### WORK TO COMPLETE
Scan the records for the string "badge" and copy every line that holds it.

Records from a collection:
■ ■ ■ ■ ■ ■ ■

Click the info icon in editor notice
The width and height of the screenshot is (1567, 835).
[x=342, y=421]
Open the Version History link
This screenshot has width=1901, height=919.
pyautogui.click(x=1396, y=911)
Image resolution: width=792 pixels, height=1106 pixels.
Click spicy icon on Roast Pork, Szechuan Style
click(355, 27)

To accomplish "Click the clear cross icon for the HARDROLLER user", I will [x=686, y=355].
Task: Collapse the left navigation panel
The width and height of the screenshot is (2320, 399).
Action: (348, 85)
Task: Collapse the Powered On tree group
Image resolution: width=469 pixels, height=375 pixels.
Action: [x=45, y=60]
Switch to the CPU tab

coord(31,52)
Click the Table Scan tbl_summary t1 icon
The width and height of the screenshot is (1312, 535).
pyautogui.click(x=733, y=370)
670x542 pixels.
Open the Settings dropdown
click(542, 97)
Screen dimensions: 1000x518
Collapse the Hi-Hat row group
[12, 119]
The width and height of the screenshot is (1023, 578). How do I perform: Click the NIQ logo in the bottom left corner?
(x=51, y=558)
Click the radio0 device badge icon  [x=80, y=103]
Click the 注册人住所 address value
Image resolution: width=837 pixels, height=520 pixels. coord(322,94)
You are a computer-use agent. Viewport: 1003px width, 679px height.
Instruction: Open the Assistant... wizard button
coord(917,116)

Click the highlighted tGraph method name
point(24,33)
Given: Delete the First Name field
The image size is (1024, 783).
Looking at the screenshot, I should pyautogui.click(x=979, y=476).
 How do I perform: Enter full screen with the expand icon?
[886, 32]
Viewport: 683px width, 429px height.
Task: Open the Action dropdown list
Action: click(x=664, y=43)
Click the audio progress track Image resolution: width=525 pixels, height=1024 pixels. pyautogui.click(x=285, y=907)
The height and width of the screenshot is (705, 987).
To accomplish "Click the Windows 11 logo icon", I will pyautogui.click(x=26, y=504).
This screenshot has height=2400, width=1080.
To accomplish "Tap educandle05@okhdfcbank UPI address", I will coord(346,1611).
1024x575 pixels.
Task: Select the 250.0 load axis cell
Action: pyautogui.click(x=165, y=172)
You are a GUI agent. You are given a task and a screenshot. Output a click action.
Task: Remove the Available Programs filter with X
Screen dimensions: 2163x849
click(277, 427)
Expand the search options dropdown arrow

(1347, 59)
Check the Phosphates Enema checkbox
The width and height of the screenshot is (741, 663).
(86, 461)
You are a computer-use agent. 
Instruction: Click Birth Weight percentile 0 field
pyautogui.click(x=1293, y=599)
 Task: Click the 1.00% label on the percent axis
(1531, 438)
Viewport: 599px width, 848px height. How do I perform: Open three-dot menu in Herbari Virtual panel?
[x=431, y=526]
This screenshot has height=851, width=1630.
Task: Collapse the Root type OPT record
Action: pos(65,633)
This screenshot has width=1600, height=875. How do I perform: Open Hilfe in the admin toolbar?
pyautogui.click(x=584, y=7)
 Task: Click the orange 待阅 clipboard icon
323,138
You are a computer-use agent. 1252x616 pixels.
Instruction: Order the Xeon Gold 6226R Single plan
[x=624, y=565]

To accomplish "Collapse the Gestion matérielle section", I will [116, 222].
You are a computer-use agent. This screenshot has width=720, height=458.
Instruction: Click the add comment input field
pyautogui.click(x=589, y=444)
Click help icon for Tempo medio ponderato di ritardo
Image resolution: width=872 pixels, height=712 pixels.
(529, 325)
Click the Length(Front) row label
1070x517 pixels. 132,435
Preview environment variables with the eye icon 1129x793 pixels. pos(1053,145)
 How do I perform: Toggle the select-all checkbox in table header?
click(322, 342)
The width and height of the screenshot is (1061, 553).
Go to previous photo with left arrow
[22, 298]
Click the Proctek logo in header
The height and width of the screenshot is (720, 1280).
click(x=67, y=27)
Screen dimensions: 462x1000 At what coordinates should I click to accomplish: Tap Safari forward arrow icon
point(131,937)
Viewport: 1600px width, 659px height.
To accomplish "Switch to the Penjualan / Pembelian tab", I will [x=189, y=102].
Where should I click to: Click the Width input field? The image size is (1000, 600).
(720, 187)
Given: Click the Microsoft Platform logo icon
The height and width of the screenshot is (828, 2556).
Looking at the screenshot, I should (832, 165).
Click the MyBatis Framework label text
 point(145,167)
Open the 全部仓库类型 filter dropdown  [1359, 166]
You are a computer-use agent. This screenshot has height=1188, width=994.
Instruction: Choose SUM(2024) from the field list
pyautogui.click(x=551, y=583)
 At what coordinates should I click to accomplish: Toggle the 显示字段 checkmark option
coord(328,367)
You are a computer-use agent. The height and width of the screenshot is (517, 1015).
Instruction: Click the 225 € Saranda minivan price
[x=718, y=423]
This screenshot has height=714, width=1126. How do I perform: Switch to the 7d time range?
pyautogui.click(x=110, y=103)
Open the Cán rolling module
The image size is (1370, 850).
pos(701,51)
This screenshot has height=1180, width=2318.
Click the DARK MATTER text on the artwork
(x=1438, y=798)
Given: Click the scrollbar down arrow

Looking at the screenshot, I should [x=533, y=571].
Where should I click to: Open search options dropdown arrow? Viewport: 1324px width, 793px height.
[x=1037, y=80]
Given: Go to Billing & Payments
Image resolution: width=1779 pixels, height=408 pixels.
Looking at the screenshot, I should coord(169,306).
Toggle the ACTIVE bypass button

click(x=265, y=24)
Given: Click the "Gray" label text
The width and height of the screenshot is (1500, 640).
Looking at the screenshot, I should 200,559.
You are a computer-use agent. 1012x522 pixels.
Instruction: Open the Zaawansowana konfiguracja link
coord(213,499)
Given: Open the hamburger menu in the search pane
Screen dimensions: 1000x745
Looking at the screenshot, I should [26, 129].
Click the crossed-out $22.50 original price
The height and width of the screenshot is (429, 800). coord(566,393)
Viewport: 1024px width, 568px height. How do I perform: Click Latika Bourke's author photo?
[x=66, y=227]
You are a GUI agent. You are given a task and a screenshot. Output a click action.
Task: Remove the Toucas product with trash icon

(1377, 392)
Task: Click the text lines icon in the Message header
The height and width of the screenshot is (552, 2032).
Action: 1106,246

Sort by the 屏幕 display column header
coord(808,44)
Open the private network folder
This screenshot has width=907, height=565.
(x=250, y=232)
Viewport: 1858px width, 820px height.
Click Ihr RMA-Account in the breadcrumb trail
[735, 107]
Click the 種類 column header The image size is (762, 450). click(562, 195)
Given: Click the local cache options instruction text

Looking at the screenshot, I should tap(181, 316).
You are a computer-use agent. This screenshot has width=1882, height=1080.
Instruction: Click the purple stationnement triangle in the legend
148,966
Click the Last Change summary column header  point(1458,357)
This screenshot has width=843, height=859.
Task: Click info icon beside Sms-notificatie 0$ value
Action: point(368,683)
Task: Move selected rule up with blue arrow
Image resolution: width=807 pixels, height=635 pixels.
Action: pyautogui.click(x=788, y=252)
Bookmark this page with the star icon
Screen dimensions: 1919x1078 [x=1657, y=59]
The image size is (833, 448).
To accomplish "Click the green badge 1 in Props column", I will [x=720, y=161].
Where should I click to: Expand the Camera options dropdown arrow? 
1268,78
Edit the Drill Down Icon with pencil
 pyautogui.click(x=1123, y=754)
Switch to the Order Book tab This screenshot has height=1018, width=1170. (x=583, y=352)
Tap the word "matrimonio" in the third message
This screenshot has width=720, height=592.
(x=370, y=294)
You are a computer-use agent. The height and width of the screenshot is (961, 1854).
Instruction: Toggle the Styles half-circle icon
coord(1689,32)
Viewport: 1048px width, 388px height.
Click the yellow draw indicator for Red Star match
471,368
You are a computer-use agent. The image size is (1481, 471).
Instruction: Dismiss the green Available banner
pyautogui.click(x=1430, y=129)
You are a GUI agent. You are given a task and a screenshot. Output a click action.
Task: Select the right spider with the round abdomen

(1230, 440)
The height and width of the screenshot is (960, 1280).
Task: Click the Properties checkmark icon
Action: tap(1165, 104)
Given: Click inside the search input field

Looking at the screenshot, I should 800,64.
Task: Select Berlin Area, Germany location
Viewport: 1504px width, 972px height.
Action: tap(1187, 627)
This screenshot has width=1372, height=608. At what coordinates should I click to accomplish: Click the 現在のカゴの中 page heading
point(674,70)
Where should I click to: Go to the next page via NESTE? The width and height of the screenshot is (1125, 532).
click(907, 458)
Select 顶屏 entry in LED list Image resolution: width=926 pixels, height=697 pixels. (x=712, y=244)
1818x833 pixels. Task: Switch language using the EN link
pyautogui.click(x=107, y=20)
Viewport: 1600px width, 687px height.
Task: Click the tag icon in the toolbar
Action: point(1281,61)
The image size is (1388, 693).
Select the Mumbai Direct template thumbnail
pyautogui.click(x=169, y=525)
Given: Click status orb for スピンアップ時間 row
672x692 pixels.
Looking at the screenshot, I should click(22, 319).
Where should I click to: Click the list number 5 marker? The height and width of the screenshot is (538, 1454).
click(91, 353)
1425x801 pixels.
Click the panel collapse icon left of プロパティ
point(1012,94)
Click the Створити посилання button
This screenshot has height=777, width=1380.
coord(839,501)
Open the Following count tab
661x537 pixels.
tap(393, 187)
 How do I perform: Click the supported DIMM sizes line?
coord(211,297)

■ ■ ■ ■ ■ ■ ■

### WRITTEN ANSWER
Click the radio0 device badge icon  [x=80, y=103]
To accomplish "Click the green badge 1 in Props column", I will [x=720, y=161].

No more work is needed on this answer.